Fin août, les appels d’offres seront lancés
pour réhabiliter l’immeuble dit ”Prisunic”
qui accueillera l’Institut universitaire de formation des
maîtres. La ville a fait l’acquisition des étages
(5000 m2) et elle devra sortir seule de son escarcelle les
45 MF de travaux destinés à recevoir quotidiennement
plus de 1000 étudiants. Lucien Weygand et Jean-Claude Gaudin
ont en effet refusé d’apporter l’argent du
département et de la région à ce coup de
jeunesse. En rez-de-chaussée, la Chambre de commerce pourrait
prendre possession des lieux pour en faire une vitrine technologique
et scientifique des entreprises et labos régionaux.
Plus bas, avant le palais de la Bourse, l’Institut international
de la mode, managé par Marilyne Vigouroux a terminé
son gros œuvre. L’immeuble Armand Thierry, rénové
par l’architecte Jean-Michel Wilmotte, s’ouvrira sur
un espace mode, avec exposition, la collection Chanel notamment,
cédée par Edmonde Charles Roux, ateliers de stylistes,
leu de rencontre des professionnels du textile… Inauguration
prévue en décembre. Le parking en face a repris
ses travaux après une pause archéologique qui a
permis aux historiens de retrouver les traces de la ville moyenâgeuse.
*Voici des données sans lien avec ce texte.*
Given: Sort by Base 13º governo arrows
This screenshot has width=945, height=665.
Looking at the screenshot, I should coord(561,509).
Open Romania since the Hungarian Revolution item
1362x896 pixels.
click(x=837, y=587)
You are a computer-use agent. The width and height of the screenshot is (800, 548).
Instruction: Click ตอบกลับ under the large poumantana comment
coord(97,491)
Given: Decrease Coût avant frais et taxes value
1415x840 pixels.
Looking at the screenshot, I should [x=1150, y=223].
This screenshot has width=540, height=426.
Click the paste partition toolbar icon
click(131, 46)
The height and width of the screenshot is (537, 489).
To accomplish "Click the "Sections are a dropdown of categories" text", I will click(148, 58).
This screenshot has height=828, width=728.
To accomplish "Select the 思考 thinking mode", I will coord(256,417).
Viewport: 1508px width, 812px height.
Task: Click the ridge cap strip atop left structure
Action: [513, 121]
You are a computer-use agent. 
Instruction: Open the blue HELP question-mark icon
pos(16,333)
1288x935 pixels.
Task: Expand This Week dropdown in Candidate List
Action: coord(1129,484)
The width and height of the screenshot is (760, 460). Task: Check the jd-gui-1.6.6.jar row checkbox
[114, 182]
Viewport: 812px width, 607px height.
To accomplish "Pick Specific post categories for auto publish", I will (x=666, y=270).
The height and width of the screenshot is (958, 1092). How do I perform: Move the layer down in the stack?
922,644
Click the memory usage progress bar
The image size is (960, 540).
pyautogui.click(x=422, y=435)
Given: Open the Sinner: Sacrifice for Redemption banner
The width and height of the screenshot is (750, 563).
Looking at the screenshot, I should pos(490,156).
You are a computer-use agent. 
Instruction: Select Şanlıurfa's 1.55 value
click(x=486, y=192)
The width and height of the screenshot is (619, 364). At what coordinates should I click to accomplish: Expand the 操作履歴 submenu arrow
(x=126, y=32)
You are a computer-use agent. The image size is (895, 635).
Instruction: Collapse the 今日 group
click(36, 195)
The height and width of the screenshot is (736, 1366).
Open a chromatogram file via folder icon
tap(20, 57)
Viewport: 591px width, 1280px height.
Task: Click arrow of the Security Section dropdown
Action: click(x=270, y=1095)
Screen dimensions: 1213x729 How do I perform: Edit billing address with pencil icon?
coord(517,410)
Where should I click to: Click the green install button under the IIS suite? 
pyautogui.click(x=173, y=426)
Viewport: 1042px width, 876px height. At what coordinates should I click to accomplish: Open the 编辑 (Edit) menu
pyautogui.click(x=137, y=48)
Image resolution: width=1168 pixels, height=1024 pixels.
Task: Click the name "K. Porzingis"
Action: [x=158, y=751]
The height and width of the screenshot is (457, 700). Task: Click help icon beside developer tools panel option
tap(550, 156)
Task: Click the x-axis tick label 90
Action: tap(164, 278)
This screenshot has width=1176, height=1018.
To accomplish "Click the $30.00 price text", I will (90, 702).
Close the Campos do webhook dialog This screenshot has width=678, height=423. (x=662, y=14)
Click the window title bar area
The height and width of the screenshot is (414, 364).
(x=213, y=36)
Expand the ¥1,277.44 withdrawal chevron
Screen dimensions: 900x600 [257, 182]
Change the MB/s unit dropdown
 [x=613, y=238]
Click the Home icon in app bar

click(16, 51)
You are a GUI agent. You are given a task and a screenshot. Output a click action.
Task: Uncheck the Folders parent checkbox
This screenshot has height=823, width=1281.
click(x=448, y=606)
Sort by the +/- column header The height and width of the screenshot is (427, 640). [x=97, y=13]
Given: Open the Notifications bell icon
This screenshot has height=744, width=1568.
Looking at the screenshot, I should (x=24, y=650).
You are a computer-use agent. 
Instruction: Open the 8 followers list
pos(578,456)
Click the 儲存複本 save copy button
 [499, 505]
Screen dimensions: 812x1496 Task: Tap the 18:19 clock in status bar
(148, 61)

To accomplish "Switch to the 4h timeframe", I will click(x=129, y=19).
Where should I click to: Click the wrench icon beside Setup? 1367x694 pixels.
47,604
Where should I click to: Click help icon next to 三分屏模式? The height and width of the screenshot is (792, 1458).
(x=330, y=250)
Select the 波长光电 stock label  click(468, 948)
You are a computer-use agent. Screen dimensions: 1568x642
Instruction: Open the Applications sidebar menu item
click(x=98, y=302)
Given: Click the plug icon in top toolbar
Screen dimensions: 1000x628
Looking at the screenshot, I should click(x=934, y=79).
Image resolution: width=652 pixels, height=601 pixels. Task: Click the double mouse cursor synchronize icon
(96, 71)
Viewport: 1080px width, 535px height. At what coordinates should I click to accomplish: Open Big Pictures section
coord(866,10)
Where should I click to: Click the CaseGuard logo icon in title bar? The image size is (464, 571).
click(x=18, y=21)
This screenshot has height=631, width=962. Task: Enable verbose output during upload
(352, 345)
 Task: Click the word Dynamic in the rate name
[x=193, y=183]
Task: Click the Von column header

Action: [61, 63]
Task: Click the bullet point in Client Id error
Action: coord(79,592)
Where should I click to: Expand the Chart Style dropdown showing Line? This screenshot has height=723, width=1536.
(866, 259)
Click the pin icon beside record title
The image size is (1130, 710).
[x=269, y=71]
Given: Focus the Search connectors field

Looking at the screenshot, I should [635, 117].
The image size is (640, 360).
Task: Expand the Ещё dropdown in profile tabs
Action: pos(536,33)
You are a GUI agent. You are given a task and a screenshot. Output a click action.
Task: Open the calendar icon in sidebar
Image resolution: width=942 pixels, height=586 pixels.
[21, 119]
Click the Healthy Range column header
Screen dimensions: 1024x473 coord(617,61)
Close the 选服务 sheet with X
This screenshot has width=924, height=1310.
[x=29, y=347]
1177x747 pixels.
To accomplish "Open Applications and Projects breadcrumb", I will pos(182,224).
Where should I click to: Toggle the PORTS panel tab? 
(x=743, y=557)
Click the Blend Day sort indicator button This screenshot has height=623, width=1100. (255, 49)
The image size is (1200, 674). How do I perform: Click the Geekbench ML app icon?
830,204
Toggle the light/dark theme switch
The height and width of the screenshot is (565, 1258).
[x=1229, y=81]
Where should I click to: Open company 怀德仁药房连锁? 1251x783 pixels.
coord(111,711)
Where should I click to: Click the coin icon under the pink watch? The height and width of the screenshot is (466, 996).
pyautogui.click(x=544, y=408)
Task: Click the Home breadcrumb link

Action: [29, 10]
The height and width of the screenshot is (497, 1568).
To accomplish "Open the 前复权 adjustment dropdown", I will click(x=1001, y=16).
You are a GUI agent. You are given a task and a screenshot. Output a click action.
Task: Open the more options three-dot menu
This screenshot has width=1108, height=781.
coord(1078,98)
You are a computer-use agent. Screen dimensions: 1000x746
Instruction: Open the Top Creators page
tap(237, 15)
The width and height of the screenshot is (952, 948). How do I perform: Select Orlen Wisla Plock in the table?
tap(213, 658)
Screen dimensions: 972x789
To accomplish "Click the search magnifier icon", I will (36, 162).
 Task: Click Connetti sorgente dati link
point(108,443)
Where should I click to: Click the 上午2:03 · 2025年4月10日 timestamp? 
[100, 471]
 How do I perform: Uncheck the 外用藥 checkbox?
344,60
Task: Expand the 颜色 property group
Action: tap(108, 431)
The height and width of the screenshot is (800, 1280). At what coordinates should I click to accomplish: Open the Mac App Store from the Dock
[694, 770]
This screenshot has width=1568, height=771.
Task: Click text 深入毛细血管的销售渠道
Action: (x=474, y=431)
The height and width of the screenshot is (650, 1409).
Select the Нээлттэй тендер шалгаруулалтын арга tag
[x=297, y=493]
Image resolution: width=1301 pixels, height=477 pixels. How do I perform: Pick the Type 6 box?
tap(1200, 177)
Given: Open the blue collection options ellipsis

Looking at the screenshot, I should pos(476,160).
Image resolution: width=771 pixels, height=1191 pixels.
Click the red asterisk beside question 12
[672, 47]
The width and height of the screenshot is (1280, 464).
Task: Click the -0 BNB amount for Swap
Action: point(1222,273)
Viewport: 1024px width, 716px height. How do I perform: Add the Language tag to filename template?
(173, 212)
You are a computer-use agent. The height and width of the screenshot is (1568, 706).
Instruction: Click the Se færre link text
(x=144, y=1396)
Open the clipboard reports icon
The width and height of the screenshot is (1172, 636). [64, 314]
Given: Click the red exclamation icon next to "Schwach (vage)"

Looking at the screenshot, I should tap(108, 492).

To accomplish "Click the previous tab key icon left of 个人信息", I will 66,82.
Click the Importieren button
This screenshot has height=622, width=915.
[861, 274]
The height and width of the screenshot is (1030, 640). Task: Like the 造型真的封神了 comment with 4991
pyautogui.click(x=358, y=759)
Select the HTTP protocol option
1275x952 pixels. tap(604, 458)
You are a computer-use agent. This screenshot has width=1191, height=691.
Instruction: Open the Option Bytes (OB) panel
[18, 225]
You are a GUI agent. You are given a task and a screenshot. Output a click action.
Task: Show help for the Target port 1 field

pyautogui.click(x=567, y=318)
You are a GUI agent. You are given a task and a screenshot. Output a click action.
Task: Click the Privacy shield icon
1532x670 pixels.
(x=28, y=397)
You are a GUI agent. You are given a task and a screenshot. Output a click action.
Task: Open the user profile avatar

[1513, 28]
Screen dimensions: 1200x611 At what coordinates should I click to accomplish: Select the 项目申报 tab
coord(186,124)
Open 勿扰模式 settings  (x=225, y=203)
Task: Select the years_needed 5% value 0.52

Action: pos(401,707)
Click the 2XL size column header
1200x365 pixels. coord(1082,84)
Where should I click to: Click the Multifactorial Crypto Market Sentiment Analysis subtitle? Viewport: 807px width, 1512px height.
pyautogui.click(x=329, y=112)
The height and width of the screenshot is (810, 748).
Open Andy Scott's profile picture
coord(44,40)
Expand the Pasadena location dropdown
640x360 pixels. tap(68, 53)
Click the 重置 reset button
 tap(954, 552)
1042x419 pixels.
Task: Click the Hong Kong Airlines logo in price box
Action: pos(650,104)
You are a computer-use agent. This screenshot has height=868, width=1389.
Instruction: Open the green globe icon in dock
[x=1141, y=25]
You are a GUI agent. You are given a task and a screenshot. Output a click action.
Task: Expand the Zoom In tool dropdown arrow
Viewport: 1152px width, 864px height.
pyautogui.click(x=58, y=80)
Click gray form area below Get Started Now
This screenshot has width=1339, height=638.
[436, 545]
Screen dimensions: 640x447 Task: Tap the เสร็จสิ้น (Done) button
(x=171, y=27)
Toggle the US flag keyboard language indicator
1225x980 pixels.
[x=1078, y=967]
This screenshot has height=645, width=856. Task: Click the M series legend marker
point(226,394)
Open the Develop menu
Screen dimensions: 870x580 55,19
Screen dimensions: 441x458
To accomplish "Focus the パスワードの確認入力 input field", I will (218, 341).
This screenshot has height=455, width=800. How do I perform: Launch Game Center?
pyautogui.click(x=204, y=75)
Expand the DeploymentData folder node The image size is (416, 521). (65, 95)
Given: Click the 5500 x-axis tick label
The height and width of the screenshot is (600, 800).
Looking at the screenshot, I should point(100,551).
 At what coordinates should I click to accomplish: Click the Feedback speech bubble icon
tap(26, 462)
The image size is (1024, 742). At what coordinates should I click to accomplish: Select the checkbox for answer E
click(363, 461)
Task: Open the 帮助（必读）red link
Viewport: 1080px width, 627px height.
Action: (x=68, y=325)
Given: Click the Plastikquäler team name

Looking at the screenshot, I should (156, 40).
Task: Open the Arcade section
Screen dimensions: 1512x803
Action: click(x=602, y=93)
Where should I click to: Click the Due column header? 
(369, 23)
Même les cinémas pornographiques vont fermer. Le
propriétaire accepte de reconvertir ses salles (4000 m2).
Le montage est bouclé, dit-on en mairie. Une étude
de fréquentation potentielle est en cours. Le Centre national
du cinéma devrait donner en septembre sa réponse
aux demandes d’aides pour les salles d’art et d’essai.
Seul grand chantier en panne, les complexes cinématographiques
du haut de la Canebière à l’abandon ou en
déclin qui laissent 97 mètres de façades,
7800 m2 de surfaces à aménager. Chargeurs réunis,
propriétaire de l’ensemble, attend des jours meilleurs
pour valoriser son patrimoine. Surface commerciale, ensemble culturel,
complexe cinéma, tout dépend de Jérôme
Seydoux.
Depuis 1986, la municipalité met en œuvre une politique
de revitalisation du centre ville. Le plan Canebière, conçu
par Loïc Fauchon, alors directeur de la Mission centre ville,
rassemble une ensemble de dispositions très diverses avec
une ambition : « Vitrine à la fin du
XIX° siècle de la société marchande,
la Canebière devrait devenir la vitrine du Marseille du
XXI° siècle, d’une économie technique
et scientifique en développement, d’une effervescence
commerciale et culturelle ». Étapes par
étapes, finances obligent, le plan se réalise et
Robert Vigouroux aura d’ici 1995 plusieurs opérations
significatives à inaugurer. Mais, ce sont les Marseillais
qui voteront avec leurs pieds pour ou contre cette réhabilitation.
Pour l’instant, les riverains se font tirer l’oreille
pour illuminer leur façade comme le souhaiterait François
Siouffi, les commerçants ont du mal à penser Marseille
comme une grande ville populaire, ils rêvent d’une
clientèle aixoise ou cannoise, et les habitants des quartiers
nord, comme des quartiers sud n’en ont pas encore fait le
lieu où Marseille se réconcilierait avec elle-même.